▶ **Text to read**:
● ● ● ● ● ● ●

The Great Leftfielders
I watched Barry Bonds hit his 600th homerun last night on television. The homerun itself was impressive, an arcing line-drive, charged as any thunderbolt. Watching Bonds over the last couple of seasons has been truly compelling; here is someone who has found his gift, his connection to the source of things, and has learned how to inhabit that connection nearly every time he puts his hands on a bat.
It’s been said again and again that hitting a pitched baseball is one of the most difficult (if not THE most difficult) athletic feats of all. Given how many different ways a ball can be thrown, and at how many speeds, the task takes on a greater degree of difficulty. The angle of release, how early in his motion the pitcher reveals the ball, the deceptiveness of arm-speed, the way certain pitches look alike until after the swing has begun. And, of course, the fact that the ball may be thrown at a velocity exceeding 100 m.p.h. The batter can add to the difficulty by being too attentive to the pressure of a given situation, by trying to think too much.
Yet numerous times Bonds has spoken of being able to identify each pitch as it leaves the pitcher’s hand, and to recognize, at the same time, what its location will be as it reaches the plate. And, he’s able to react instantly, even when the pitch is in that 100 m.p.h. range (traveling a mere 60 ft., 6″), and to uncoil that lightning swing so that the ball and the fat part of the bat meet in space, and the trajectory of the pitch is altered, as though the ball had been launched from a cannon, out over the upturned faces of the defensive players, out over the pretty green turf, never to return to the field of play, out over the astonished throngs, mouths agape, hands outstretched reaching for this magic-struck sphere.

● ● ● ● ● ● ●

▶ **Recorded data**:

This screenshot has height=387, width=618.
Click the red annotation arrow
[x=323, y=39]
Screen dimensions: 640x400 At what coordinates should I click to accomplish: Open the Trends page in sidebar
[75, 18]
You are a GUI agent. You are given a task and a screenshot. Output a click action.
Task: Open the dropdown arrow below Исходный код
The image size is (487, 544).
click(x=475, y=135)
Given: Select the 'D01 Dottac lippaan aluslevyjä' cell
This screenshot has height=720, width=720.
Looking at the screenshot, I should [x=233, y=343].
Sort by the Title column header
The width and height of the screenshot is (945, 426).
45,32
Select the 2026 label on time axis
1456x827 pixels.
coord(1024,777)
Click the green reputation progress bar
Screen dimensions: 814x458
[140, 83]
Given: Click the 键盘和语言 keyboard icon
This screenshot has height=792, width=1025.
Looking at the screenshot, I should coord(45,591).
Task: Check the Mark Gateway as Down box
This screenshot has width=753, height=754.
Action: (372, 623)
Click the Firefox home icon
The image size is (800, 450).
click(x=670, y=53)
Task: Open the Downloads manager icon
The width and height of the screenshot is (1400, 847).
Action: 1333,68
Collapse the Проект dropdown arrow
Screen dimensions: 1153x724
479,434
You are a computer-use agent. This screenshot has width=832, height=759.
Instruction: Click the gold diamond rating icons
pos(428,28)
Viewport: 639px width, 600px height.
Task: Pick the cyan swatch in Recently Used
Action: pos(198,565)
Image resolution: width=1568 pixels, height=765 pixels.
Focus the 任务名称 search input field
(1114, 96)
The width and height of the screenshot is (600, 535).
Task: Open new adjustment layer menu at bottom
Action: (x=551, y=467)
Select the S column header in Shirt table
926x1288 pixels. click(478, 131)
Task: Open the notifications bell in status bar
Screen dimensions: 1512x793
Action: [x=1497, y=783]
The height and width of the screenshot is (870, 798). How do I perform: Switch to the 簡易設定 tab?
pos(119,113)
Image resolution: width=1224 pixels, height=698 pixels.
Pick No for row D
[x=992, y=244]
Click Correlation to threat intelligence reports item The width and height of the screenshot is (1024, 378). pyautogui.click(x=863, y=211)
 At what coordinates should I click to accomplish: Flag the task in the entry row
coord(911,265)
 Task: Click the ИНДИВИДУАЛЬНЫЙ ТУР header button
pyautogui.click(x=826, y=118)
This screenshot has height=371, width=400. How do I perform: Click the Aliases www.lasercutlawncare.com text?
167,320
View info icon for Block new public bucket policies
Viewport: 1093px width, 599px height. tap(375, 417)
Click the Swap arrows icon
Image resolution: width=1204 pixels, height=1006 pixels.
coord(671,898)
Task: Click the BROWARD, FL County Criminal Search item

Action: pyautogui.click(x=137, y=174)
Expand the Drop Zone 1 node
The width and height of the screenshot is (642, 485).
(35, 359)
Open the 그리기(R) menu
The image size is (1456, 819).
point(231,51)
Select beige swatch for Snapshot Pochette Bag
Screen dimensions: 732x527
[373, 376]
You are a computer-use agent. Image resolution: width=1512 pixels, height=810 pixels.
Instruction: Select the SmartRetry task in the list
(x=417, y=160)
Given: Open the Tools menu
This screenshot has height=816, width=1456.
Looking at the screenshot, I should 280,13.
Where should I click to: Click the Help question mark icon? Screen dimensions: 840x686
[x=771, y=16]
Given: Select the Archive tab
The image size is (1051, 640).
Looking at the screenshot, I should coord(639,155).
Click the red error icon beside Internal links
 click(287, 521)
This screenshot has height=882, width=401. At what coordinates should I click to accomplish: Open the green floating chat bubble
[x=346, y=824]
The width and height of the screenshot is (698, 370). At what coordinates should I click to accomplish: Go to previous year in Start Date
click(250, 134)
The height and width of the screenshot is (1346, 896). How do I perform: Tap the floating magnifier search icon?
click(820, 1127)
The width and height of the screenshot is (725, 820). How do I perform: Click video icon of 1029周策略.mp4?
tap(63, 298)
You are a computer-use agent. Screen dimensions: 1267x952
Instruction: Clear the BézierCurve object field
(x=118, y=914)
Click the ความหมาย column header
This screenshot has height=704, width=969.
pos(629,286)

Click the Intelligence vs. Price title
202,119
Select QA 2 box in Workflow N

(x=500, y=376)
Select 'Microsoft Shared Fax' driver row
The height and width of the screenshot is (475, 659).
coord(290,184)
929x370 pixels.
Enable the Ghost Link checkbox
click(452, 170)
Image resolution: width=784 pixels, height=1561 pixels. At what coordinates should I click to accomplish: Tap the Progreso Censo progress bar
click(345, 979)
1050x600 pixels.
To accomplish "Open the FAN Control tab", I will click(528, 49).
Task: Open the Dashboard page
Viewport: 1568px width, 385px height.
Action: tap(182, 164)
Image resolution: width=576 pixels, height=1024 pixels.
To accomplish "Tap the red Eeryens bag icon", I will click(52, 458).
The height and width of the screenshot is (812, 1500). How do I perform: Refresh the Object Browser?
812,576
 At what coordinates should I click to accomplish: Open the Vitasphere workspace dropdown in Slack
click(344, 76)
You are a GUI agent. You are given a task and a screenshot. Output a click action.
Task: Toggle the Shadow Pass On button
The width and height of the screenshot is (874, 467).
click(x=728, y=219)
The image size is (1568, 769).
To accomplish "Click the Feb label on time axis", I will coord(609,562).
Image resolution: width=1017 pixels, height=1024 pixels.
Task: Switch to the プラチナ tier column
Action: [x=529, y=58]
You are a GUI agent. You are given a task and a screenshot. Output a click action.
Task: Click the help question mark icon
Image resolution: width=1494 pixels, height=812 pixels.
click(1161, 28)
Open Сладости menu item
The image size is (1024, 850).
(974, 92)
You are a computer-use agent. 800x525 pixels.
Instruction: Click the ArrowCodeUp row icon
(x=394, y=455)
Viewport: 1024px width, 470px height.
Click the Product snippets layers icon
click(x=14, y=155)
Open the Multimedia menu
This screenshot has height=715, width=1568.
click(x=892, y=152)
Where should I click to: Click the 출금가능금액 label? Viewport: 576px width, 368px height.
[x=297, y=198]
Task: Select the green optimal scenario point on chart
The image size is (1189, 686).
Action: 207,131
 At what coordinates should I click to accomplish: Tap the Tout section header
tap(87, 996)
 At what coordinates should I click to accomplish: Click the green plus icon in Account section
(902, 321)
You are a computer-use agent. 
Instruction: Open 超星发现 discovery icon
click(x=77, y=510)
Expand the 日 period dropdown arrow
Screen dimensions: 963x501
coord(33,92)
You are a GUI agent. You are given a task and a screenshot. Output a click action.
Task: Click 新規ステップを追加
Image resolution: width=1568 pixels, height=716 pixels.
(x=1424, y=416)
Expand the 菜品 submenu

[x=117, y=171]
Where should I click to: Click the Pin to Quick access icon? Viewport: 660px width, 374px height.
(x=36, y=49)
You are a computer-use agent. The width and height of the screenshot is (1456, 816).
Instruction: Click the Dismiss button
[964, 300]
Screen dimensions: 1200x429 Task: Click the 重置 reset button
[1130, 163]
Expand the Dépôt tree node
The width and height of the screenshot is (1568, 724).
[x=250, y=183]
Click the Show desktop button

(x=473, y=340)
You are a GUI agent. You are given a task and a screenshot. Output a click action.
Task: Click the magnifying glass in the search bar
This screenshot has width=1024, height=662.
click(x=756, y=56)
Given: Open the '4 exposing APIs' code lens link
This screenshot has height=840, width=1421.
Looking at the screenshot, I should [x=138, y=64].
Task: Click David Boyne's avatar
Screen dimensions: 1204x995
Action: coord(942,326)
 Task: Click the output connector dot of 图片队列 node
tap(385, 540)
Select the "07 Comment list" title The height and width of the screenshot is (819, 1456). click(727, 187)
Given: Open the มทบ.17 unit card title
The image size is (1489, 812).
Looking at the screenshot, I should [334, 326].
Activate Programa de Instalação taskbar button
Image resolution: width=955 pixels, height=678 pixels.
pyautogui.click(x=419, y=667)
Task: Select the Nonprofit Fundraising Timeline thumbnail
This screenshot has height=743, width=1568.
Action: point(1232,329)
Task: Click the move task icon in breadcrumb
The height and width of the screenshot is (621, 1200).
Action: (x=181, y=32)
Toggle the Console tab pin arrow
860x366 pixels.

● ● ● ● ● ● ●

▶ **Problem**: According to the piece on Barry Bonds, what does the struck ball fly "out over"? List each one. The data has nothing to do with the piece on Barry Bonds.

▶ **Full response**:
- The upturned faces of the defensive players
- The pretty green turf
- The astonished throngs